"La pandémie sera terminée lorsque nous aurons atteint une couverture vaccinale minimale de 70%", a assuré Hans Kluge dans un entretien avec l'AFP à Copenhague, déplorant un "déploiement de la vaccination (...) encore trop lent", y compris en Europe, où la contagiosité de nouveaux variants est source d'inquiétude.

"Nous savons par exemple que le (variant) B.1617 (identifié d'abord en Inde) est plus contagieux que le B.117 (identifié d'abord au Royaume-Uni), qui était déjà plus contagieux que la souche précédente", a-t-il dit, soulignant que les vaccins fonctionnaient toutefois actuellement contre les mutations du coronavirus.

Pour le directeur régional, en poste depuis février 2020, il importe d'accélérer la cadence pour mettre fin à cette pandémie qui dure "plus longtemps que prévu".

"Dans une pandémie, la rapidité est essentielle", a-t-il relevé, et c'est ce qui a fait défaut au début de l'épidémie.

"Même lorsque l'OMS a déclaré une pandémie, de nombreux pays attendaient toujours, nous avons perdu un temps précieux", a estimé le médecin belge.

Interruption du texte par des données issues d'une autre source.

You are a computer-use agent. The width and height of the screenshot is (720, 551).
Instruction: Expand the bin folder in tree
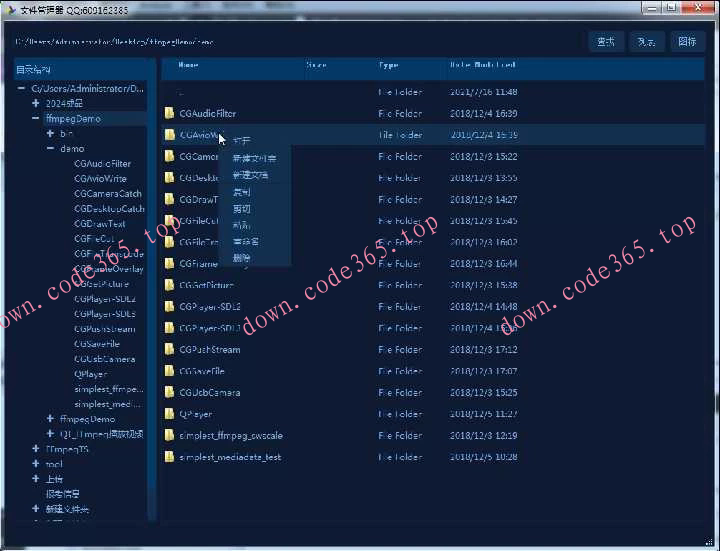click(x=50, y=134)
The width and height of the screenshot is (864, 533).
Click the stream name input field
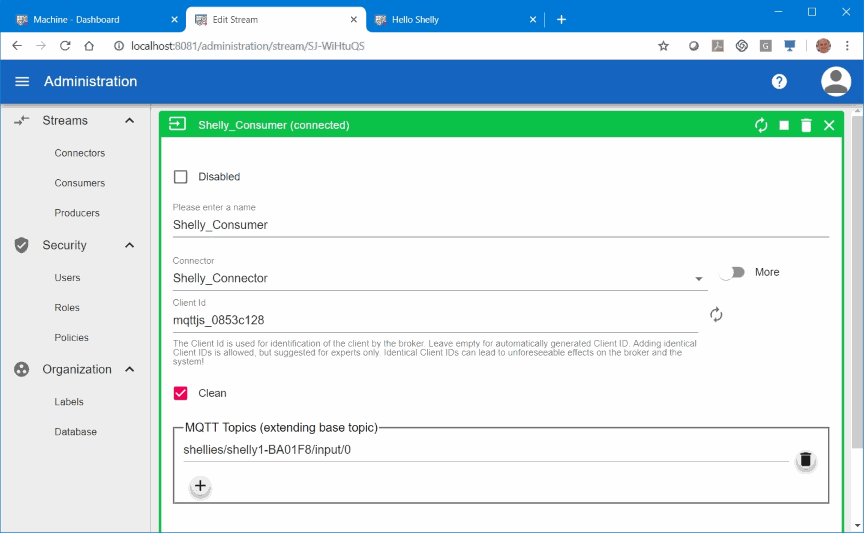point(500,225)
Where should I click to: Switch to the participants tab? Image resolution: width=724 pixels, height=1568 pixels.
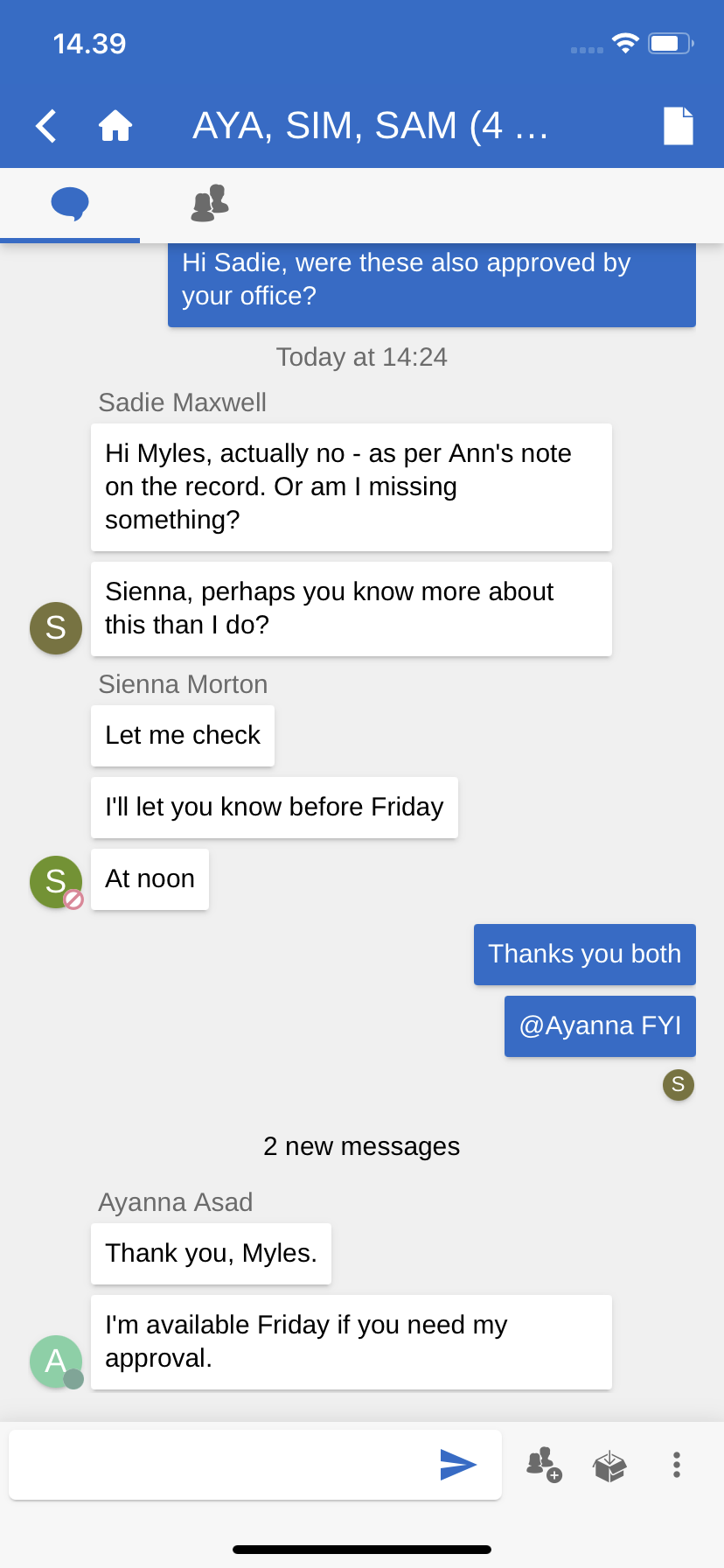[210, 204]

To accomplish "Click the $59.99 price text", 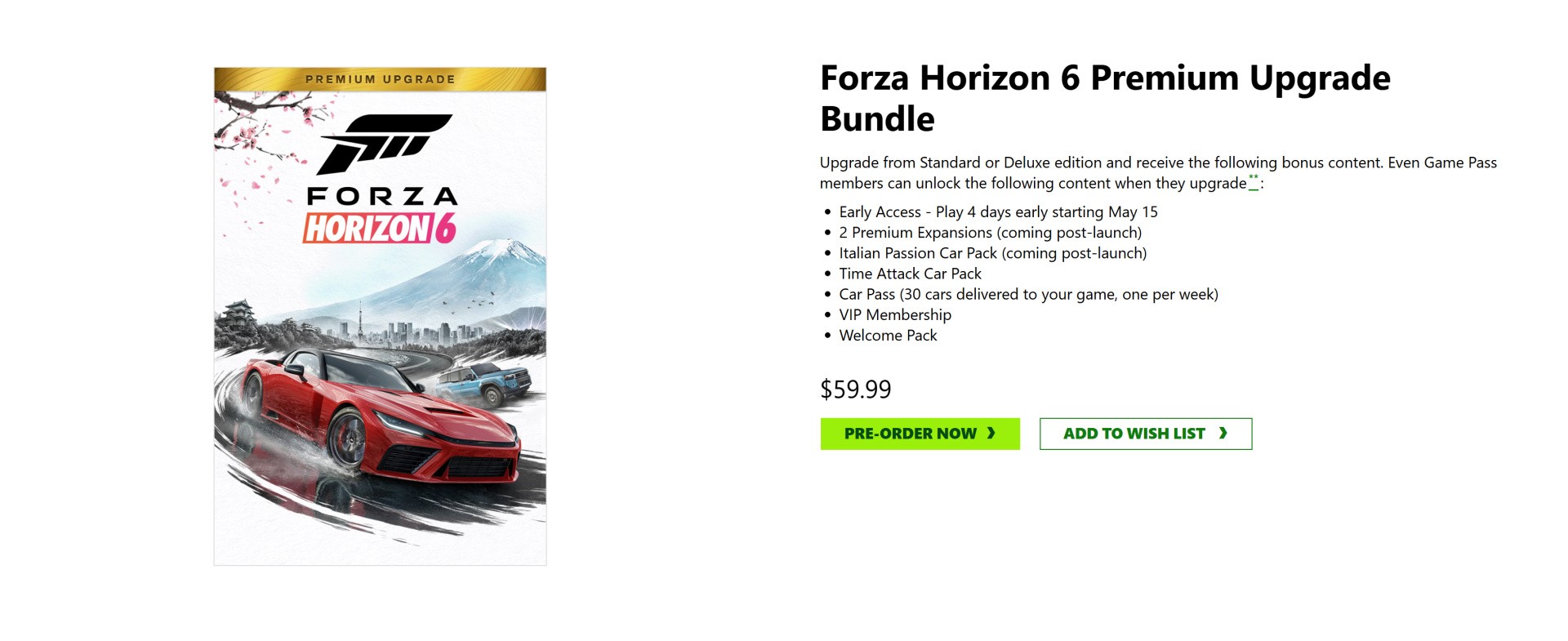I will click(855, 389).
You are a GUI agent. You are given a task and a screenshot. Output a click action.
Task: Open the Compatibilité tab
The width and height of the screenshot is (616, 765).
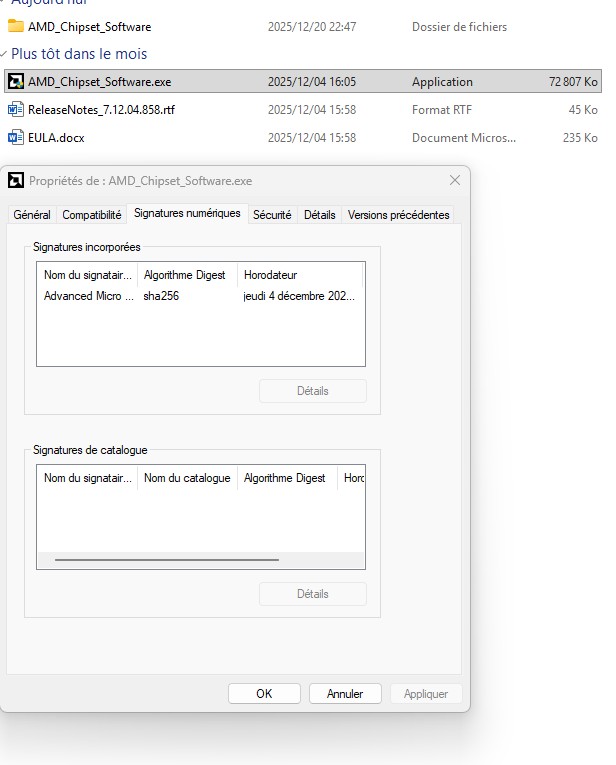point(92,215)

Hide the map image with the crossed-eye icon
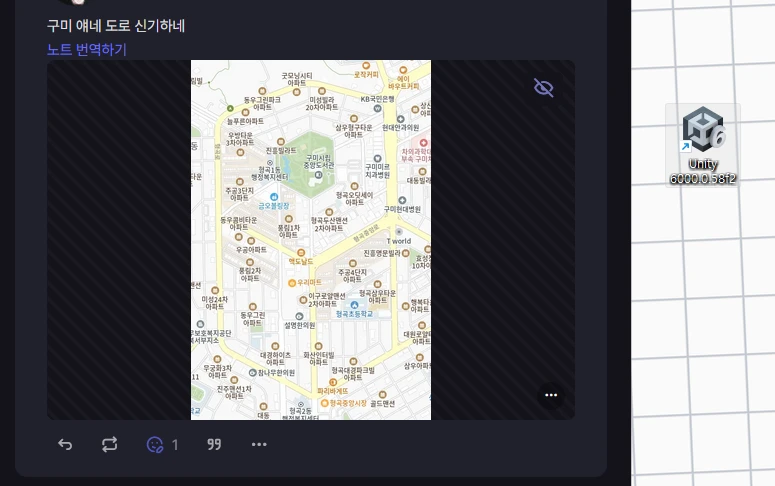544,88
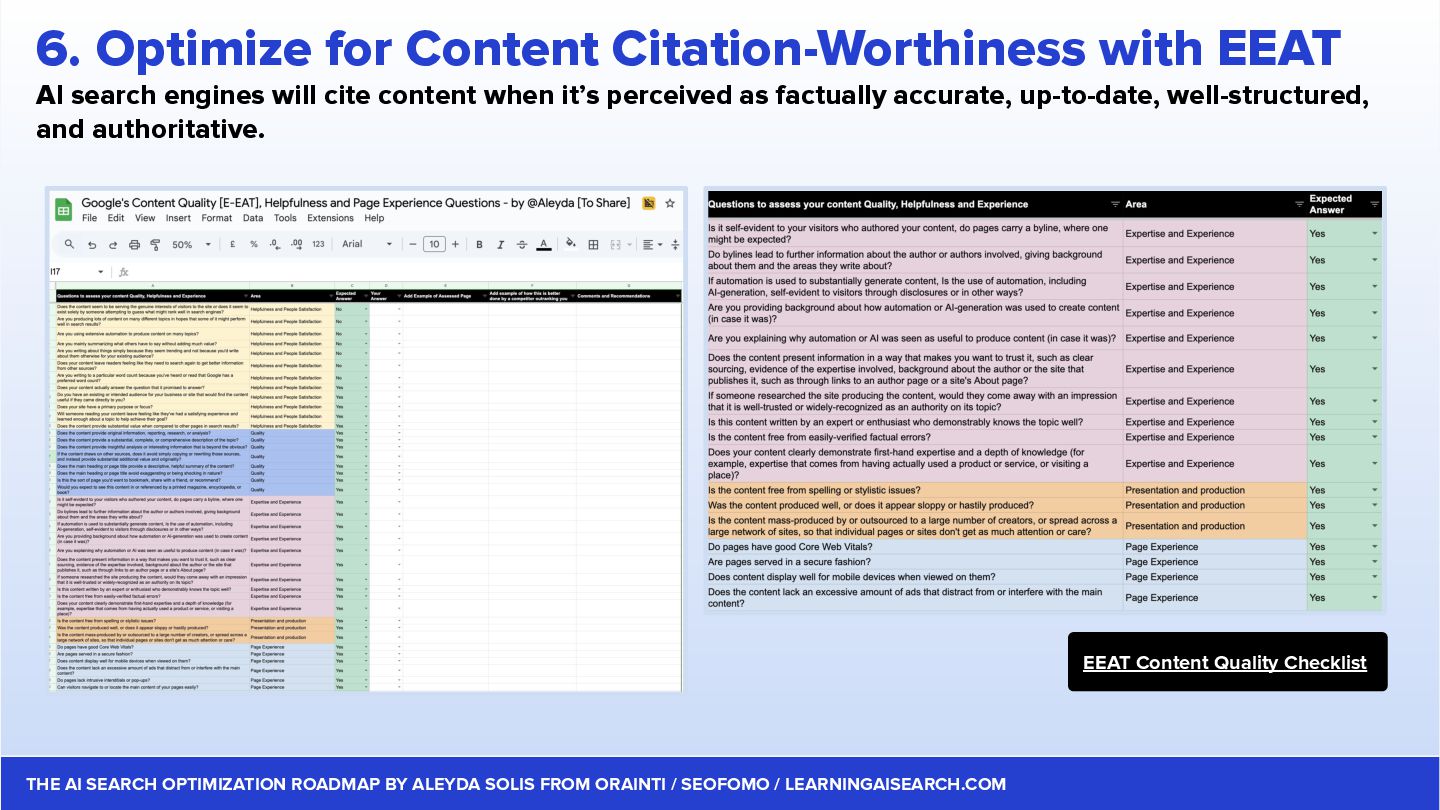
Task: Click the undo arrow in the toolbar
Action: (x=92, y=245)
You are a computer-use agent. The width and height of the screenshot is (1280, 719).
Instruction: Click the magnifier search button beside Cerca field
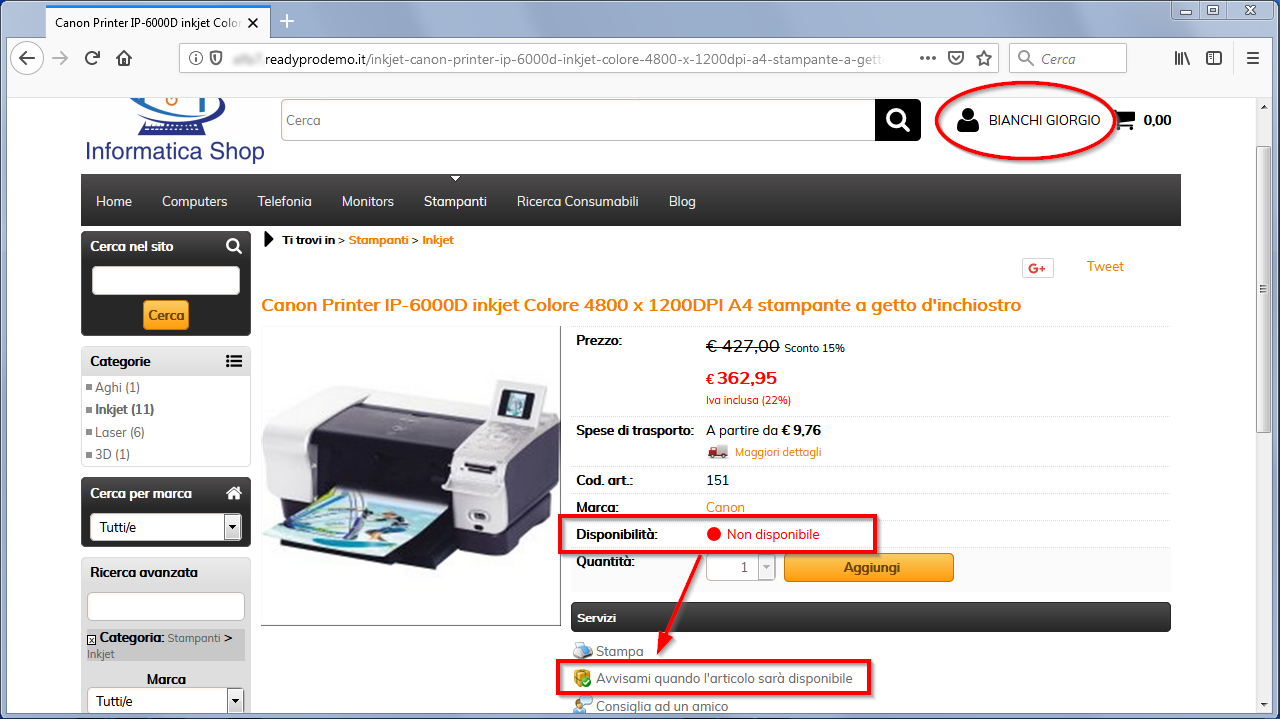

Aujourd'hui encore, "le temps joue contre nous (...) Nous devons accélérer (la campagne d'immunisation), nous devons augmenter le nombre de vaccins", a-t-il dit.

Dans les 53 territoires que compte la région Europe selon les critères de l'OMS, 26% de la population a reçu une première dose de vaccin.

Dans l'Union européenne, 36,6% de la population a reçu au moins une dose de vaccin, selon un comptage réalisé par l'AFP, et 16,9% sont entièrement vaccinés.